• **Task requirements**
Determine how many lines in the entries contain the word "Indo", and give that number with no other text.

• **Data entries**

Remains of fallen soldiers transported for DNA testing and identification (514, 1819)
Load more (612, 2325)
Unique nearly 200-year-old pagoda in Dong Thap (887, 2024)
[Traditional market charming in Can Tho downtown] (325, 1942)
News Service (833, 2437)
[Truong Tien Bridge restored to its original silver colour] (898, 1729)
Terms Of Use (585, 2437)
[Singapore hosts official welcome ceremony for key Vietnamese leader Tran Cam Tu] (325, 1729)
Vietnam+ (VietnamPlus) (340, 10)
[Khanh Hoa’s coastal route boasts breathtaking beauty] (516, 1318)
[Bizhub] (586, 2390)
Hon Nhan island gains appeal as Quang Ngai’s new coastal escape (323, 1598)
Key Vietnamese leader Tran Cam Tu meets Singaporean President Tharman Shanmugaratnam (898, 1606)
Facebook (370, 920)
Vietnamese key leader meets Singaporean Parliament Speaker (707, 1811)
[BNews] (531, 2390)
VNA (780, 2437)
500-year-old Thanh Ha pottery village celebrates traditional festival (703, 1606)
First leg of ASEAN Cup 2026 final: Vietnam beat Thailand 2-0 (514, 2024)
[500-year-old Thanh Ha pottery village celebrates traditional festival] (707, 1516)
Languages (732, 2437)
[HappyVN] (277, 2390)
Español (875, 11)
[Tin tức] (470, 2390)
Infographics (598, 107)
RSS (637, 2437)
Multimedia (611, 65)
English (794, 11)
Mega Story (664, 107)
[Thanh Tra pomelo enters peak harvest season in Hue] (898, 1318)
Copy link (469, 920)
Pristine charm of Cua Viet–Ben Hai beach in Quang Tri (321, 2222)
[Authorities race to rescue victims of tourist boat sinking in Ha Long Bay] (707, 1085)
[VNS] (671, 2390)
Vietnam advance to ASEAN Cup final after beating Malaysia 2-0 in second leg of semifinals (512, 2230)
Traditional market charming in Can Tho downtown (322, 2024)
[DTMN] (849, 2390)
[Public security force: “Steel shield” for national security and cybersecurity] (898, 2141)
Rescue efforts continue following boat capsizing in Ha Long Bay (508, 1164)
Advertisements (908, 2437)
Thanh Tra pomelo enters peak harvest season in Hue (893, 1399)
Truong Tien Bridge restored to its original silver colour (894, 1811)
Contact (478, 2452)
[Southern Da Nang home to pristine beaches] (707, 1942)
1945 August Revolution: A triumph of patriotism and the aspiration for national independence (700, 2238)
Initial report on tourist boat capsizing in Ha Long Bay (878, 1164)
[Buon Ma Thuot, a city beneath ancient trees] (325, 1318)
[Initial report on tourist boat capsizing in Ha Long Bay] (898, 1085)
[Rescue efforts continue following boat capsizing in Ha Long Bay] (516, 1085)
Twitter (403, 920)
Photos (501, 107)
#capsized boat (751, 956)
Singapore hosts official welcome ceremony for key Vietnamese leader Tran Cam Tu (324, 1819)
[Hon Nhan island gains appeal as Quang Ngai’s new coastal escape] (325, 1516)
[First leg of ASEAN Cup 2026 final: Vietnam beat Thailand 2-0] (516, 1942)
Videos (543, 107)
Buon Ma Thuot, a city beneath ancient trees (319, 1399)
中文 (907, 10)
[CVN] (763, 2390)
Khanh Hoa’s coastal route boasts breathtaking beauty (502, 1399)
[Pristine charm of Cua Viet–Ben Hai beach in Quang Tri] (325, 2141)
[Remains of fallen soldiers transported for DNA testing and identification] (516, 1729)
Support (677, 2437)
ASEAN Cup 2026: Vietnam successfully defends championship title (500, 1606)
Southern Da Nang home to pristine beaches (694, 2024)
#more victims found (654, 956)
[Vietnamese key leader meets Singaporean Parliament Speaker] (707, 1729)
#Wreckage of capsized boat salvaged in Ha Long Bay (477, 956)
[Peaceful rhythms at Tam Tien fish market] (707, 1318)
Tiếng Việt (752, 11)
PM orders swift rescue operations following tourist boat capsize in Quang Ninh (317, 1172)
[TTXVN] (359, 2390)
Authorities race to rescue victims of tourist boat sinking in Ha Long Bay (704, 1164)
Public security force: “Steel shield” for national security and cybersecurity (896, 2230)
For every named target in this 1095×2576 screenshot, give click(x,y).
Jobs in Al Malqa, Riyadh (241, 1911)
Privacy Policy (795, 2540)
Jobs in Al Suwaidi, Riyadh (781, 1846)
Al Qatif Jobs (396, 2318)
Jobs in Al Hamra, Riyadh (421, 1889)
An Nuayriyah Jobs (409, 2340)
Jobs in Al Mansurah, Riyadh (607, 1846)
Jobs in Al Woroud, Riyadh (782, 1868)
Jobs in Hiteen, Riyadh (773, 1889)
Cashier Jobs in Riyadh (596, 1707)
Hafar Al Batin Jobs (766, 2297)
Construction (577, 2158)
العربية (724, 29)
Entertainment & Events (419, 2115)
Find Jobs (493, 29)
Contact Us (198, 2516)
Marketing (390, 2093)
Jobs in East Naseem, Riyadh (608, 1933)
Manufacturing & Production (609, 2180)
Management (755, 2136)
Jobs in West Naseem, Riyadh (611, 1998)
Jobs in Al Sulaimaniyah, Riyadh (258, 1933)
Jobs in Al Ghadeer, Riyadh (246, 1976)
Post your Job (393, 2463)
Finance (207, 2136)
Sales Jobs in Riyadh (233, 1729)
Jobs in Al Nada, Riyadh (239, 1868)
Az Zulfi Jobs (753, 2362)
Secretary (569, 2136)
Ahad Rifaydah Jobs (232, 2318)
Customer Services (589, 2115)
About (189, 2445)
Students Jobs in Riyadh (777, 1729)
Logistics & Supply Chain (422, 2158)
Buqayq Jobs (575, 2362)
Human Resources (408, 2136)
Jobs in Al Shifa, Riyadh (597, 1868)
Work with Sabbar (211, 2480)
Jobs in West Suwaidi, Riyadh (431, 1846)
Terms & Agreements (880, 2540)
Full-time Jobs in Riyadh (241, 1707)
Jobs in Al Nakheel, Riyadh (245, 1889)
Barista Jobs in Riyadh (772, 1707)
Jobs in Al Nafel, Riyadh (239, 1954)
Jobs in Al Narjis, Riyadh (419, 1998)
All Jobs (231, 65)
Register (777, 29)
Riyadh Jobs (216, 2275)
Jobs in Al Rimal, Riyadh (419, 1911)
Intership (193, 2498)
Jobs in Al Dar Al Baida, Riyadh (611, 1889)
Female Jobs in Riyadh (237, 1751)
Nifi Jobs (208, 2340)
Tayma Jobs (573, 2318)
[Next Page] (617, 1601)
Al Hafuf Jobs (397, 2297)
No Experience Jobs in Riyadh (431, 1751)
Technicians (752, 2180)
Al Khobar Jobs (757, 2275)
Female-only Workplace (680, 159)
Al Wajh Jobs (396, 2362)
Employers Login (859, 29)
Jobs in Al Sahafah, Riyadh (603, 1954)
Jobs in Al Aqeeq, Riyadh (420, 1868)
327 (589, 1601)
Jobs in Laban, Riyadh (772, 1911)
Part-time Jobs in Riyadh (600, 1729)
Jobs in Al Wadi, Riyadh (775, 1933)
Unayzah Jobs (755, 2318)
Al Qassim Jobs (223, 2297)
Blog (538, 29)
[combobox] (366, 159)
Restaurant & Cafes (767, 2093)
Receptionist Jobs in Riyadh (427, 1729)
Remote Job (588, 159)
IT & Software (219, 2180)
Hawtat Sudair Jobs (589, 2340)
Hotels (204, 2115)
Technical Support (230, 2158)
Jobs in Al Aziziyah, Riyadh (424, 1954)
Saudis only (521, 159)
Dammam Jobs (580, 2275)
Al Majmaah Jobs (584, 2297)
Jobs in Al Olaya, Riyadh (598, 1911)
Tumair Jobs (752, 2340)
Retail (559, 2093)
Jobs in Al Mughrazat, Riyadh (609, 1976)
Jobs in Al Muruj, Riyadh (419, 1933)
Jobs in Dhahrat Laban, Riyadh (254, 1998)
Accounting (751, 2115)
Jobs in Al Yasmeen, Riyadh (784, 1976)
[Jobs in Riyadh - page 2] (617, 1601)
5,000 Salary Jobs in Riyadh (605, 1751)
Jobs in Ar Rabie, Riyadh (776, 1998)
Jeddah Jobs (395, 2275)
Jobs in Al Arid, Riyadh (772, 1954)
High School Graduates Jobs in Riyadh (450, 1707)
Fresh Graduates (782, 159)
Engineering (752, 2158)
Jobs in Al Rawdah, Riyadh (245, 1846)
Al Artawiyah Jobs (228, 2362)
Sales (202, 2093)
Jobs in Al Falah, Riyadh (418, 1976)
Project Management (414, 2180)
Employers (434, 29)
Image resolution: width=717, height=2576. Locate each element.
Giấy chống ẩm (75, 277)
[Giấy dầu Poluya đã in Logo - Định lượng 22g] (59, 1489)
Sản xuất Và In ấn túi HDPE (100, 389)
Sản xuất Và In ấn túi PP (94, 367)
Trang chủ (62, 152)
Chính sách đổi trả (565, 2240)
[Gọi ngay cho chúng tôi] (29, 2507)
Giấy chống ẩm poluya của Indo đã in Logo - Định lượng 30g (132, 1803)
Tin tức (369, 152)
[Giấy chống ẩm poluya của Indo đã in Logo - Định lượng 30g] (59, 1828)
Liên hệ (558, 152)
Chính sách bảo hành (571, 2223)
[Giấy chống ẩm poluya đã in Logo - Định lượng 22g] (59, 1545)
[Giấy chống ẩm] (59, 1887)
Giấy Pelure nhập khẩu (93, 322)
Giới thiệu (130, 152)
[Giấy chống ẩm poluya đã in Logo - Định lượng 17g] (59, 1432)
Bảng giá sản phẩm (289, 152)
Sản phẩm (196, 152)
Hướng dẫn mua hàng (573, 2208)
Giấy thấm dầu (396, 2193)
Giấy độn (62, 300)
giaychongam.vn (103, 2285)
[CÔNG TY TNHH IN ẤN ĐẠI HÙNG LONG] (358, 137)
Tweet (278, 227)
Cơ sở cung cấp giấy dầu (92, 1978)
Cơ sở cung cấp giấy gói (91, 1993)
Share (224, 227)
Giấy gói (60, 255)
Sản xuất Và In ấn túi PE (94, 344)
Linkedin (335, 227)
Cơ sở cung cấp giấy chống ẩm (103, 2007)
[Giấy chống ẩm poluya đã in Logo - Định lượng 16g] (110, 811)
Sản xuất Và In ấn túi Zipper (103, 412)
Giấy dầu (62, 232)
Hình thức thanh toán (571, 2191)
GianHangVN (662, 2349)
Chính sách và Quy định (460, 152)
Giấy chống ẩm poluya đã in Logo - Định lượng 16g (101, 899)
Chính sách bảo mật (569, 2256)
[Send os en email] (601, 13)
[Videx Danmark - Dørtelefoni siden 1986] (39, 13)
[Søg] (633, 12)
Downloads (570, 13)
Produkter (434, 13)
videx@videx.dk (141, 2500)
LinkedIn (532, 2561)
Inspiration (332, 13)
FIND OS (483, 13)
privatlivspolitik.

• **Solution**
2